LORD KING, chairman of British Airways, has a planning application lodged with Melton Mowbray District Council with a view to re-roofing his home, Tower Cottage in Wartnaby. In tasteful grey slate, doubtless. But no] In blue and red pantiles: the colours of the world's ex- favourite airline. The word is that if BA planes flying over Wartnaby waggle their wings, you shouldn't worry. They're only saluting the boss.
THE CARLO CONTRACT
The further afield you go, the more fun it is to be a Royalogist. Prince Charles's biographer, Anthony Holden, is particularly frisky in this week's issue of the (fairly serious) Italian weekly magazine Panorama. Under the headline 'Diana for president', the magazine reports 'Lady D is preparing a new offensive against Carlo and preparing a new republic'. Now that she has 'total control' of the media, she's plotting either for her son to become King instead of Carlo, or she may be working to bring down the monarchy itself. 'If she succeeds, she could become the first President of the Popular Republic of Great Britain,' Holden ('with sarcasm and rage') tells Panorama.
THOSE watching for some indication of when the US would launch its strike against Iraq should have clocked the White House pizza count. Normally the local pizzeria, Domino's, sends round an average of 10 a day.

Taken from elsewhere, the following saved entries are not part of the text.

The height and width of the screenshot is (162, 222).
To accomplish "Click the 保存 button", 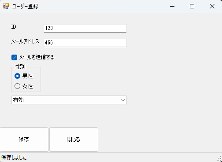I will tap(24, 140).
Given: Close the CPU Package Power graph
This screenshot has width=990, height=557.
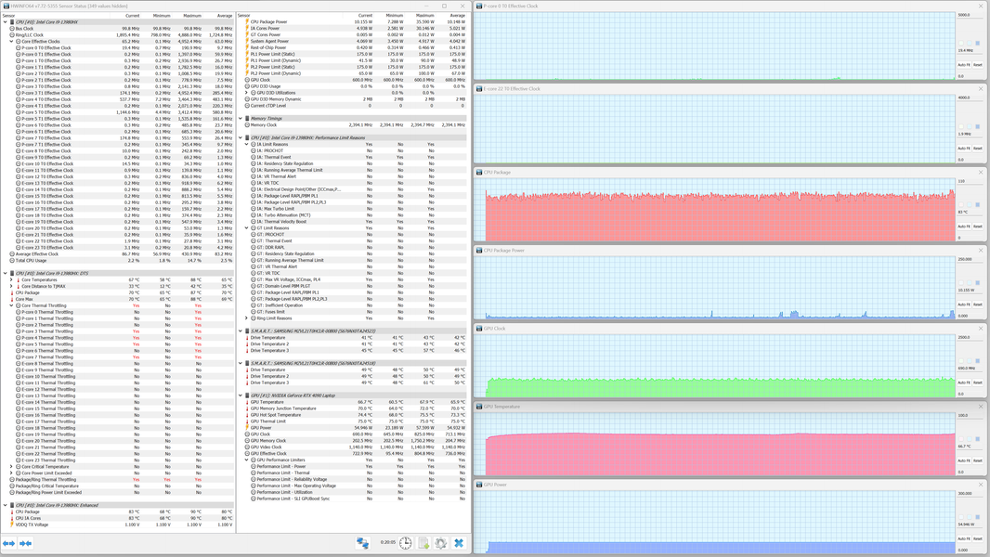Looking at the screenshot, I should pos(981,251).
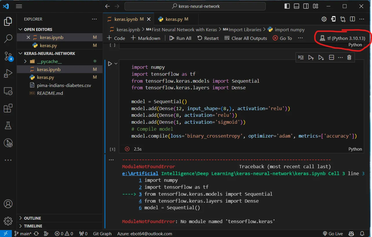372x237 pixels.
Task: Toggle the primary side bar layout
Action: 287,6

On Tuesday, however, it supplied 212 to the busy offices, and by only 5pm on Wednesday 203 had been delivered.
TUNE IN TO GOD
The new Radio Wye - scheduled to start broadcasting sometime before the end of this year - lacks both money and a transmitting site. The station intends to thump the bible for Christians across south Bucks, but is still pounds 56,000 short of the pounds 230,000 it needs. Happily, a release arrives announcing that help is at hand. 'Trust in God to provide this shortfall,' it says, adding, 'please ask people to pray that we are granted planning permission by Wycombe District Council for the transmitter site on High Wycombe Sewage Treatment Works.'
A SIGN 5ft or so off the ground on one of the exhibition hall doors at Cruft's Dog Show runs 'No exit to dogs' - far too high for even a Great Dane to read.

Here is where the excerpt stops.